:: DOCUMENT ::
## On the evolution of harmonic mappings of Riemannian surfaces.(English)Zbl 0595.58013

Let (M,$$\gamma)$$ be a Riemannian surface with metric tensor $$\gamma =(\gamma_{\alpha \beta})_{1\leq \alpha,\beta \leq 2}$$ and (N,g) an n- manifold with metric tensor $$g=(g_{ij})_{1\leq i,j\leq n}$$. For differentiable mappings $$u: M\to N$$ an energy is defined $E(u)=\int_{M}e(u)dM,\quad e(u)=(1/2)\gamma^{\alpha \beta}(x) g_{ij}(u) (\partial /\partial x^{\alpha})u^ i (\partial /\partial x^{\beta \quad})u^ j$ and the well-known equation for harmonic maps (1) $$-\Delta_ Mu=\Gamma (u)(\nabla u,\nabla u)_ M$$ where $$\Gamma^{\ell}_{ij}$$ are Christoffel symbols of the metric g and $$\Delta_ M$$ is the Laplace-Beltrami operator. The aim of the paper is twofold. First, for the evolution problem associated with (1), the existence of a unique global solution for finite initial energy $$E(u_ 0)<\infty$$ is established. Second, a local Palais-Smale type compactness result for the energy functional E which permits a direct proof of the Sacks-Uhlenbeck results is presented.
:::
:: SOURCE MATERIAL ::
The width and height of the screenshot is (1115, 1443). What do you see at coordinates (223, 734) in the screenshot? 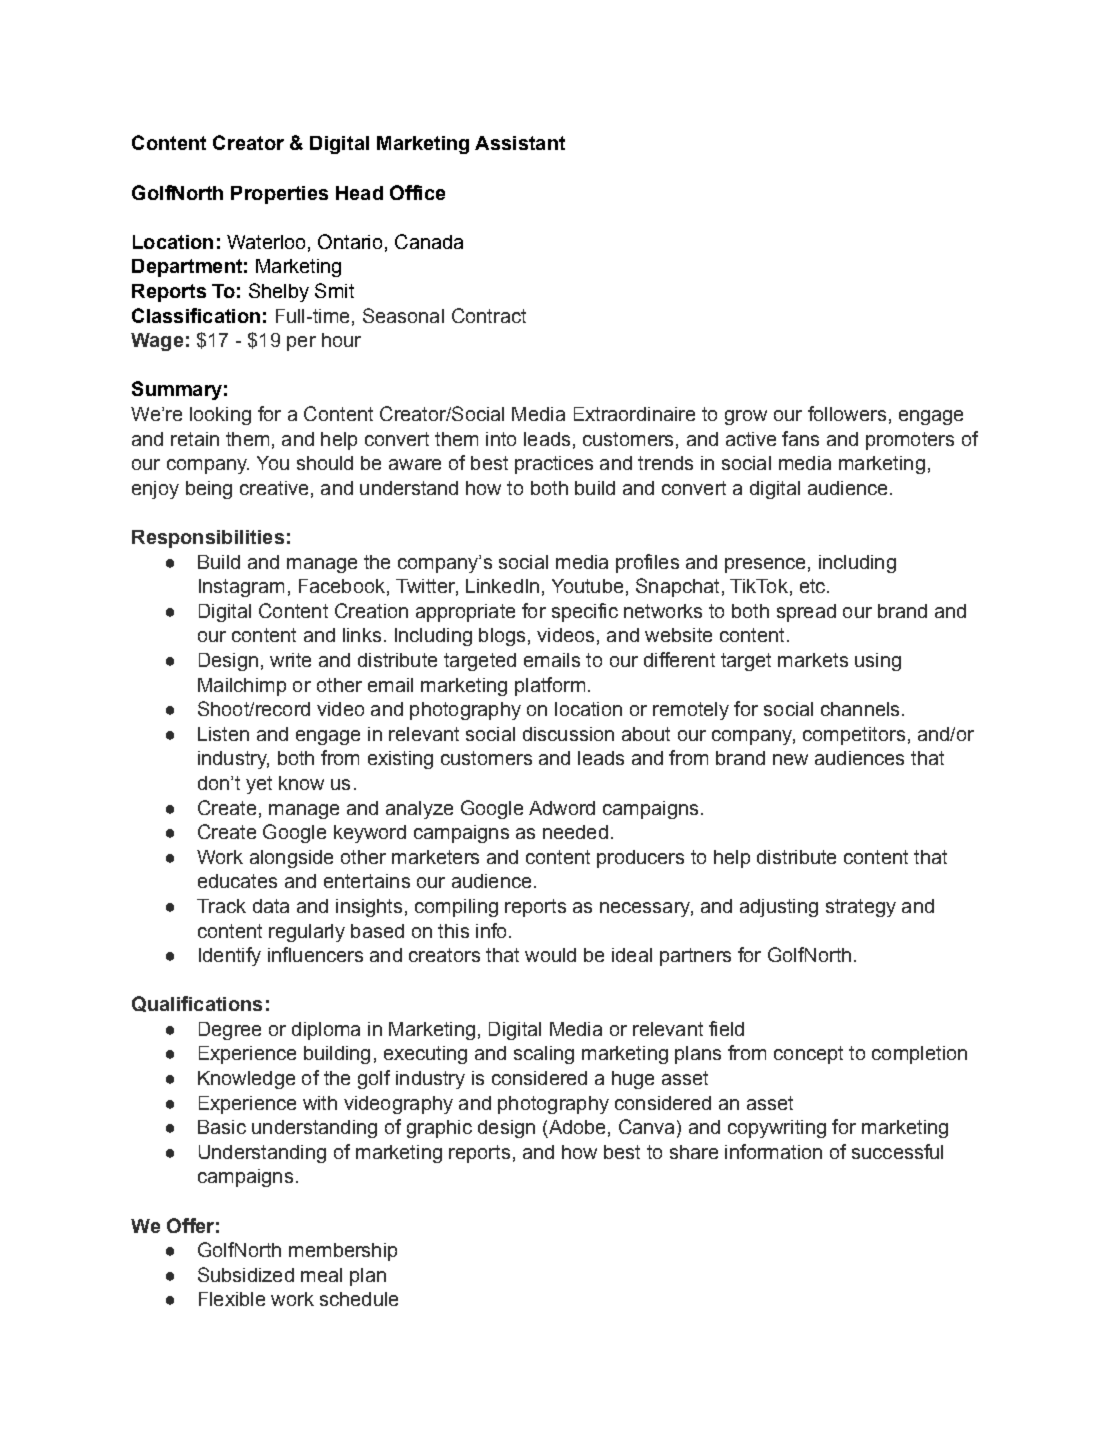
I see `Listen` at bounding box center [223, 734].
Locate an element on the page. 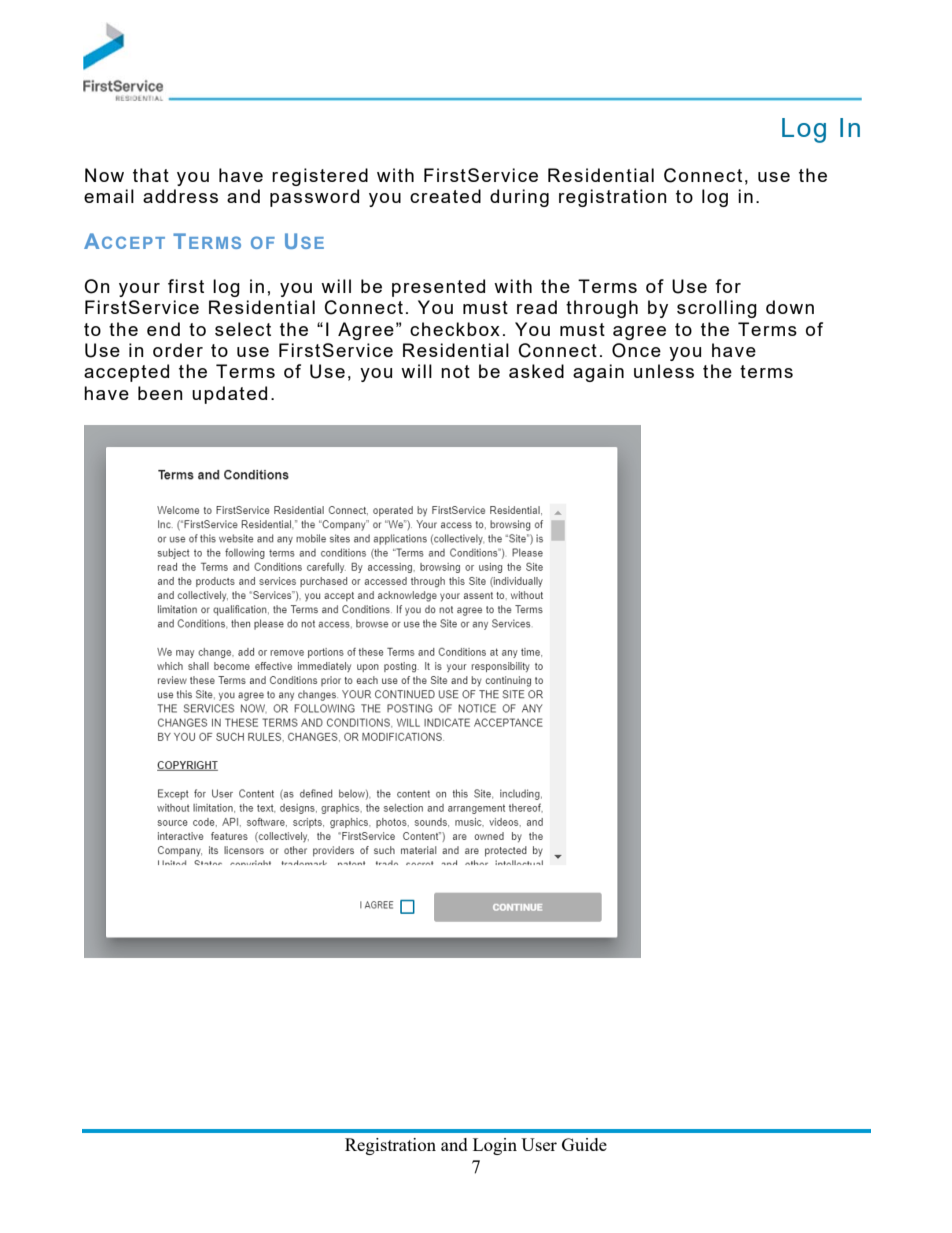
:::
:: TASK INSTRUCTIONS ::
a) Translate the sentence "The aim of the paper is twofold." from the abstract on harmonic mappings into Spanish.
b) According to the abstract on harmonic mappings, which operator does Δ_M denote?

:: ANSWERS PROVIDED ::
a) El objetivo del artículo es doble.

b) The Laplace-Beltrami operator.